For every record below, repeat the text exactly and pass over any image.

Stored data entries
______________________________
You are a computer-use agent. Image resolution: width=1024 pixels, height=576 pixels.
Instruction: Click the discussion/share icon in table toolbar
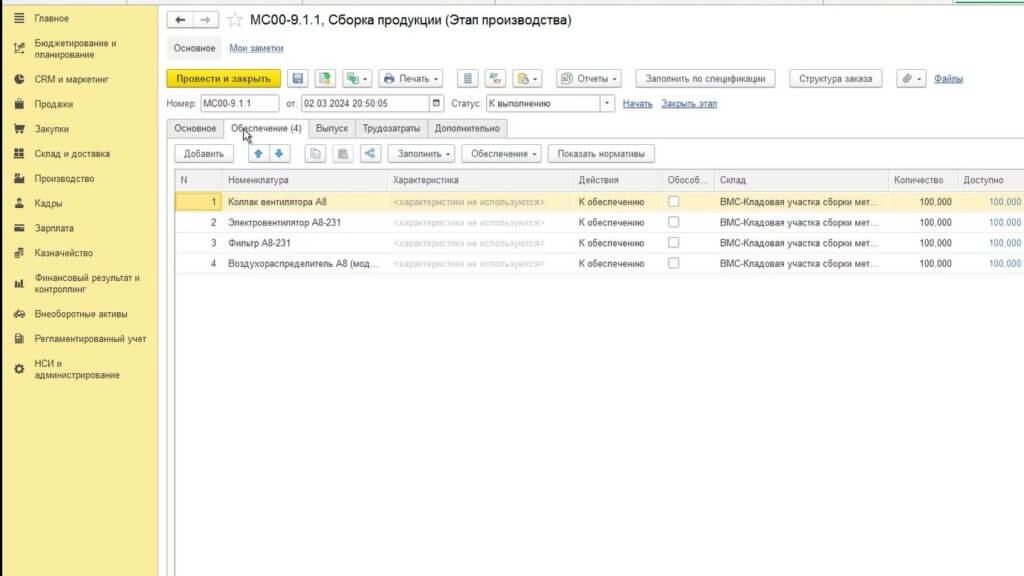(x=371, y=153)
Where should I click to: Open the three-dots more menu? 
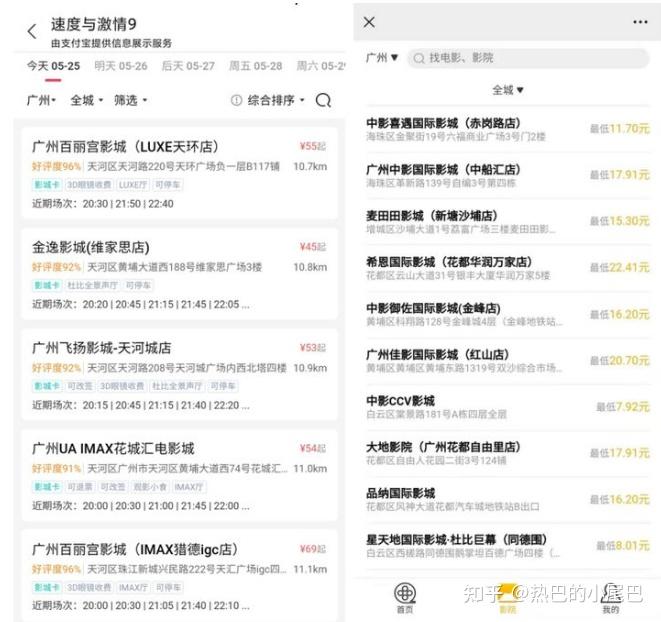[640, 22]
______________________________
→ **ANSWER SPACE**:
You are a computer-use agent. Image resolution: width=1024 pixels, height=576 pixels.
Instruction: Click the discussion/share icon in table toolbar
(x=371, y=153)
Where should I click to: Open the three-dots more menu? 
[640, 22]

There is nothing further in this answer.